Sekjen Aliansi Masyarakat Adat Nusantara (AMAN), Rukka Sombolinggi mengatakan, memang banyak aturan turunan pasca keluarnya putusan tersebut, namun peraturan tersebut dibuat menjadi sulit dan juga berbelit-belit.
"Aturannya kan banyak, tapi justru dibuat menjadi sulit dan berbelit-belit. Dari awal mereka sudah ada beberapa Permen (peraturan menteri) yang keluar tanpa evaluasi yang jelas lalu berubah-berubah terus permennya," kata Rukka di sela Seminar Nasional, bertemakan '11 Tahun Putusan MK 35 dan Pemenuhan Hak Konstitusional Masyarakat di Indonesia' di Rumah AMAN, Jakarta, Senin (13/5/204).

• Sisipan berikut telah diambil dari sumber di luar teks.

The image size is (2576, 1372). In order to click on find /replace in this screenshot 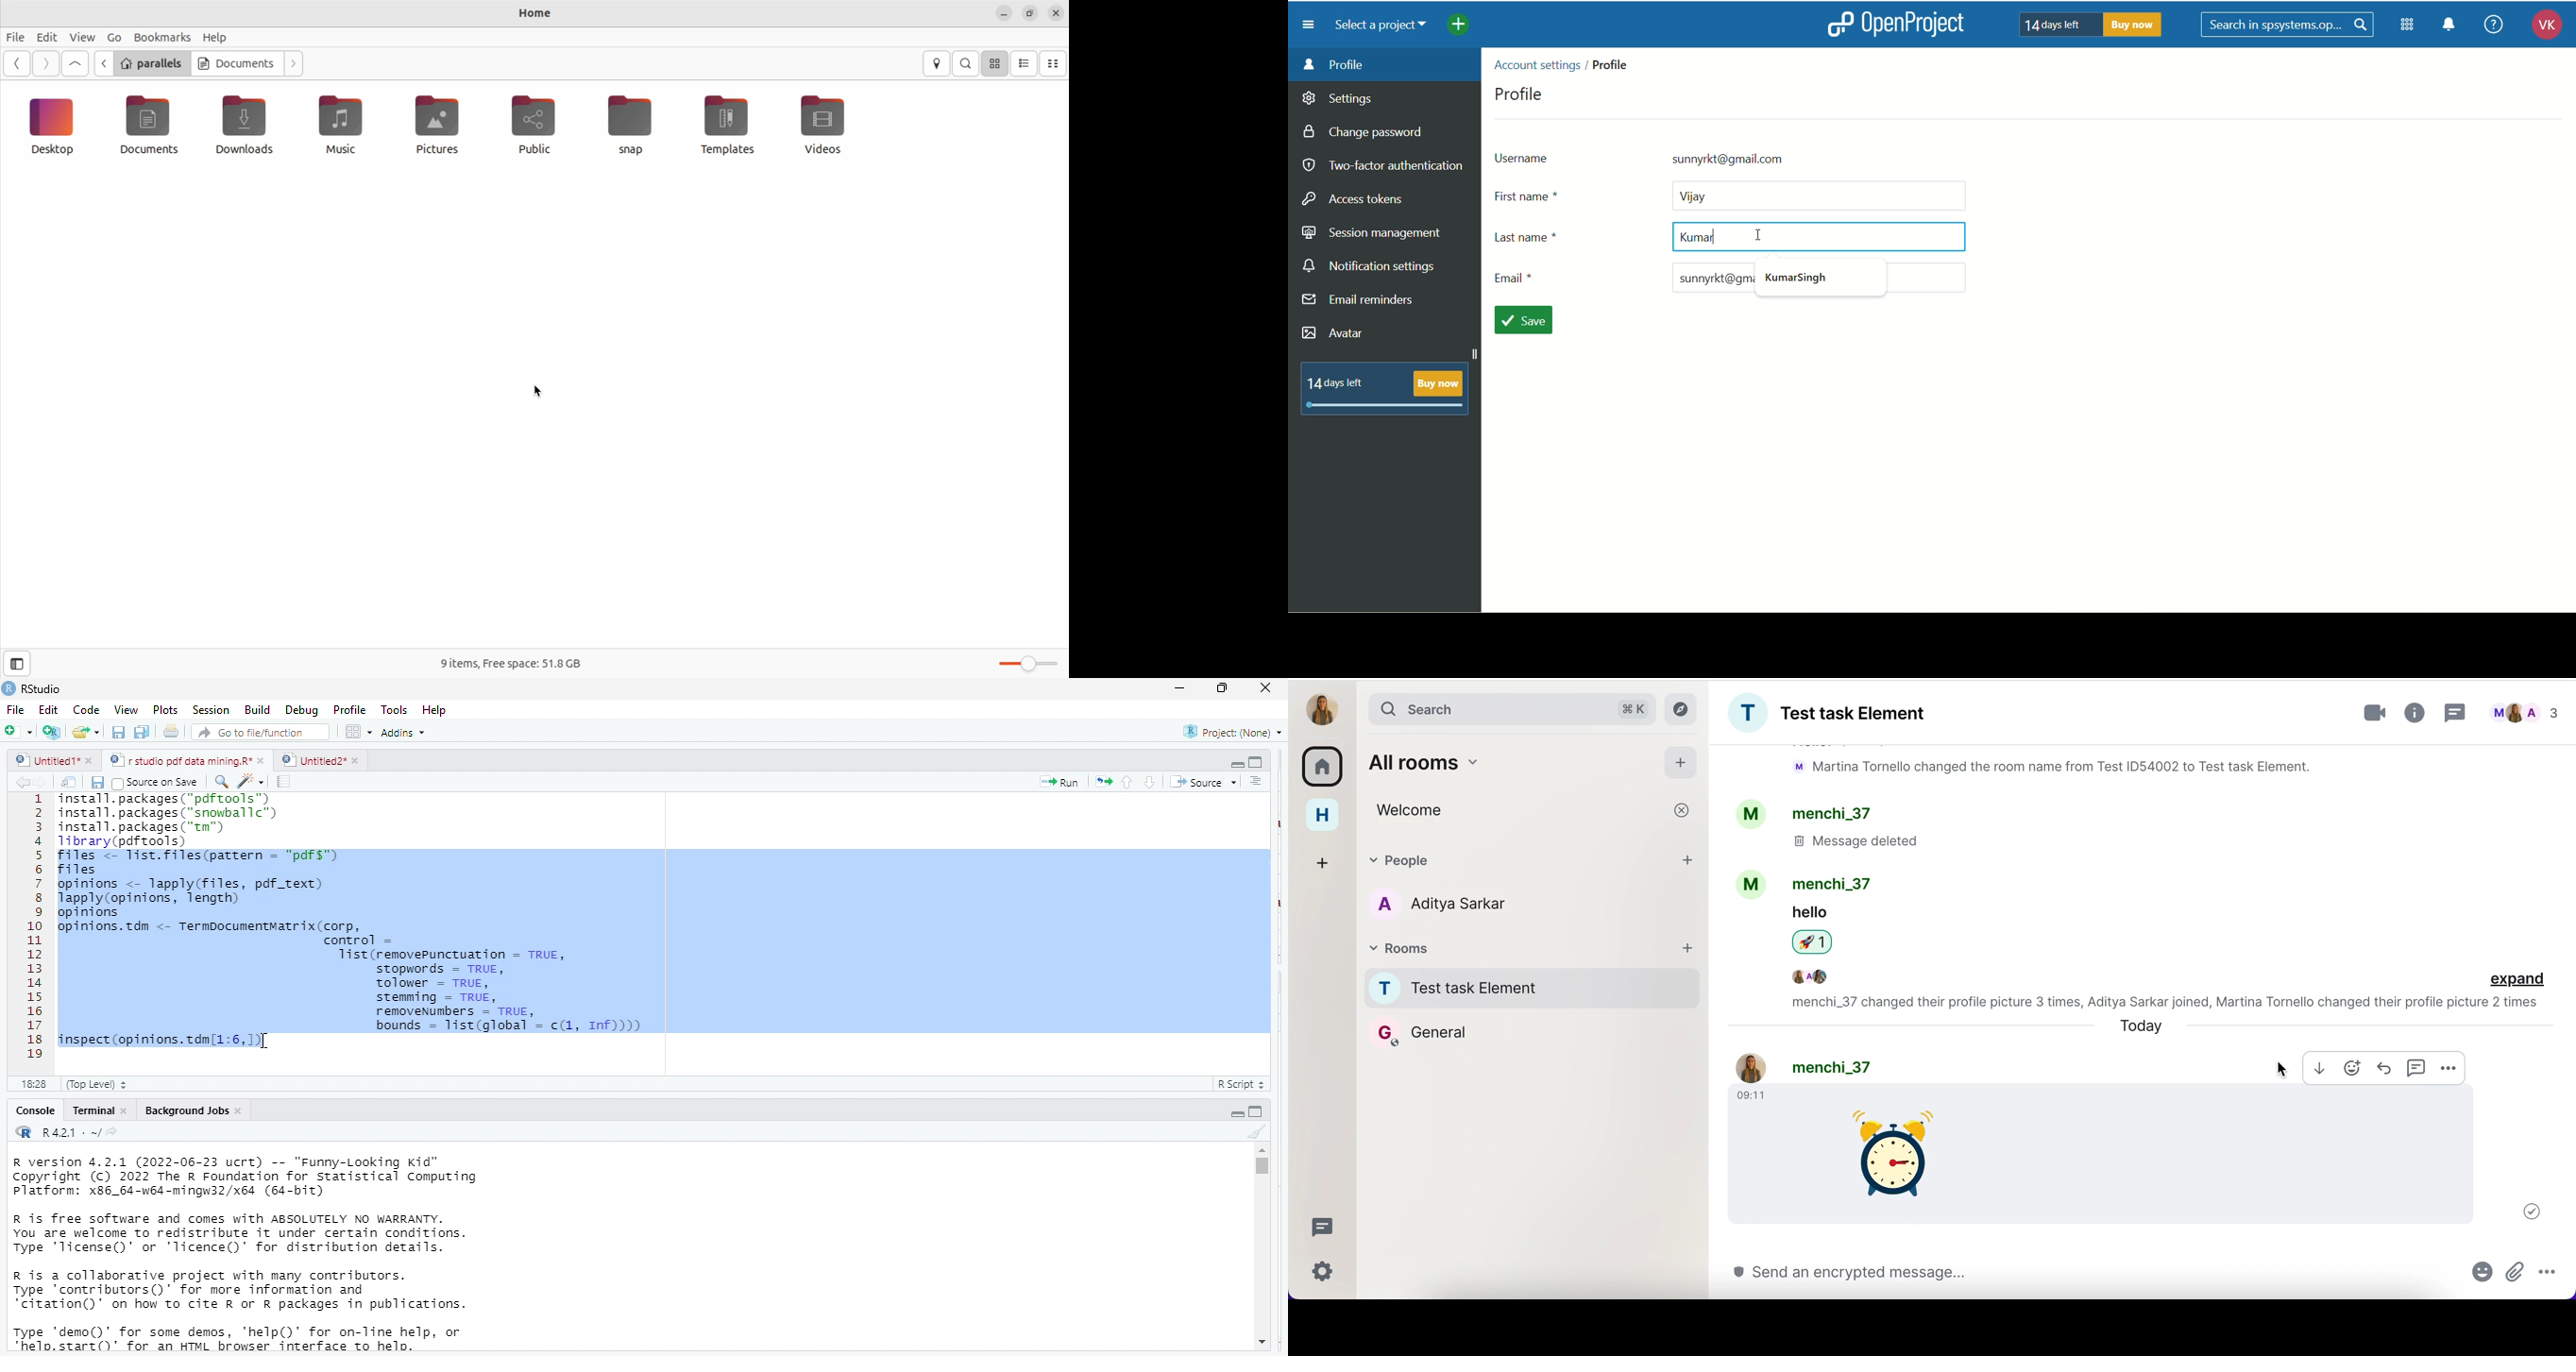, I will do `click(221, 781)`.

Rukka menuturkan, berubah-ubahnya peraturan turunan tersebut membuat pihaknya kesulitan dalam melakukan pemetaan sehingga berdampak pada mangkraknya wilayah adat.
Hingga April 2024, AMAN mencatat terdapat 342 produk hukum daerah yang telah memberikan pengakuan terhadap eksistensi Masyarakat Adat dan wilayah adat.
Menurut Badan Registrasi Wilayah Adat atau BRWA sekurang-kurangnya terdapat 26,9 juta hektar wilayah adat dari seluruh nusantara yang telah teregistrasi di BRWA dan dari jumlah tersebut hanya 14 persen yang telah mendapatkan status pengakuan. Pemerintah melalui Kementerian LHK baru menetapkan hutan adat di 123 komunitas dengan total luas mencapai 221.648 ha.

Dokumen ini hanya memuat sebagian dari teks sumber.